Черные волосы падали ему на плечи, и голова сидела на орлиной шее, пылая черными глазами.

Был он бездомным скульптором, человеком чистого искусства, и приходил в переулок ночевать к своему другу еще по гимназии в Царском Селе, Николаю Васильевичу Копейкину, который служил в научном месте и не имел в своем благоустройстве никаких моральных ценностей, кроме этого бездомного друга.

А Щемилов, выпив у верного друга крепкого чая, выходил в переулок и там, собрав ребятишек, повествовал им истории, со всех точек зрения бессмысленные.

— Когда жена пирожника из Севильи, — с гортанным пафосом начинал Щемилов, и дети слетались на его голос, как цыплята, — лунной ночью отправилась к Сатурну, чтобы похитить его кольцо и обручиться с черным монахом, крытая карета подъезжала к городу, и единственный странник был в ней — человек с многократно продырявленной шляпой на коленях.

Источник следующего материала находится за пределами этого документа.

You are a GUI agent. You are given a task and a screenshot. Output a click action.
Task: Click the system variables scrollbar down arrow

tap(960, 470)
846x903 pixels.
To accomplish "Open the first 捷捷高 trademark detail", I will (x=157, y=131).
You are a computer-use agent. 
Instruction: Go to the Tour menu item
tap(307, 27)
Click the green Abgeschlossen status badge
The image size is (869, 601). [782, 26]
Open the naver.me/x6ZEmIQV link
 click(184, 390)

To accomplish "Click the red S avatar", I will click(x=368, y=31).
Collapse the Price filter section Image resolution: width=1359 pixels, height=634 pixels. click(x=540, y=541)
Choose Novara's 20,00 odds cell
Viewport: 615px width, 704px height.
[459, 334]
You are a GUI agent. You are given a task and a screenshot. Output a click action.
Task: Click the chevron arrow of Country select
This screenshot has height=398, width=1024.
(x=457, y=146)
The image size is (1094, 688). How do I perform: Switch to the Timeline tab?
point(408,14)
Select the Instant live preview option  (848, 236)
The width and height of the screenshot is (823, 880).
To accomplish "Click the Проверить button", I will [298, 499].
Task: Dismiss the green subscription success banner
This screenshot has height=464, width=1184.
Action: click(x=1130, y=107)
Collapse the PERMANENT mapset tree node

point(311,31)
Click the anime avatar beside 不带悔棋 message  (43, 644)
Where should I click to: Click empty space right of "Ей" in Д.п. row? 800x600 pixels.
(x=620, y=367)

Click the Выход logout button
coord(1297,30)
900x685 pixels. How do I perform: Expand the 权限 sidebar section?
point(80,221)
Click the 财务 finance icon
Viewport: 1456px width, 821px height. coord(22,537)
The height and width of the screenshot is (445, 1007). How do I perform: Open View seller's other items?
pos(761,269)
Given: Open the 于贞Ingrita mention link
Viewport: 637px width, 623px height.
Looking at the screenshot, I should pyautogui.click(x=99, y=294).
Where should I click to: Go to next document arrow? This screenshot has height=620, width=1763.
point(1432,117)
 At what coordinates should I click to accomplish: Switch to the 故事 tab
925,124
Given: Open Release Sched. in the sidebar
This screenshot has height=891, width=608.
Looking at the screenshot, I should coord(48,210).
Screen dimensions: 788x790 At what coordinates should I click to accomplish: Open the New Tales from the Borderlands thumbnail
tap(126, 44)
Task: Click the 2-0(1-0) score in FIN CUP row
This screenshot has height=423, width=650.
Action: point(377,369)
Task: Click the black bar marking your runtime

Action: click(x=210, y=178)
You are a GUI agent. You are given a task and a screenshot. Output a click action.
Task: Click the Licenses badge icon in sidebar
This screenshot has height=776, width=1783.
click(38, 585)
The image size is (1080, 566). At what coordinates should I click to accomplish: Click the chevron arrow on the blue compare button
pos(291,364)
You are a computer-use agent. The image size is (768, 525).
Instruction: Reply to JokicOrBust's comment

И пирожник, и вся Севилья безмятежно спали, не подозревая о надвигающихся событиях, и было тихо, — только стучали копыта арабских коней по булыжникам и погромыхивали колеса кареты.

Щемилов был единственным человеком в переулке, с кем иногда разговаривал Каин.

И когда появлялся Каин, Николай Васильевич деликатно уходил пройтись, а Щемилов кричал гостю:

— Хоу, хоу! Милости просим!

* * *

— И души на совести есть, — тихо говорит, как будто спрашивает Щемилов. — И много.

— Не знаю, — говорит Каин. — Это само собой. Я вроде и ни при чем.

— Да, вроде и ни при чем.

— Вот вы понимаете, и еще Мария, а кое-кто не может и лезет, как собака, а огрызнешься — пропадет, как муха. А зачем лезут? Я их звал? То на животе подползают, глаза к небу, просят, то лают, а я их звал? Звал?

— Звали, — тихо говорит Щемилов.

— Звал, — усмехается Каин, — так потом ведь прочь гоню, хватит, а они и потом лезут. Вот столько и душ, сколько лезло. Ни одной сверх. Я ведь Каин, но не Иуда. К тебе лезут целоваться, или ты лезешь — это ведь тонкая разница, ее понять надо.

— Нет, вы не Иуда, — говорит Щемилов.

— Пойду, — говорит Каин.

— Идите, — говорит Щемилов.

Возвращался Николай Васильевич, копошился в сторонке у окна, а Каин уходил.

И тогда Щемилов долго сидел неподвижно, опустив голову, похожий на уставшего факира.

* * *

— В кого вы такой, Каин?

— В судьбу.

— Выпьем еще?

— Давайте.

— Дайте подержать руку, Каин. Почему я люблю вас, как себя?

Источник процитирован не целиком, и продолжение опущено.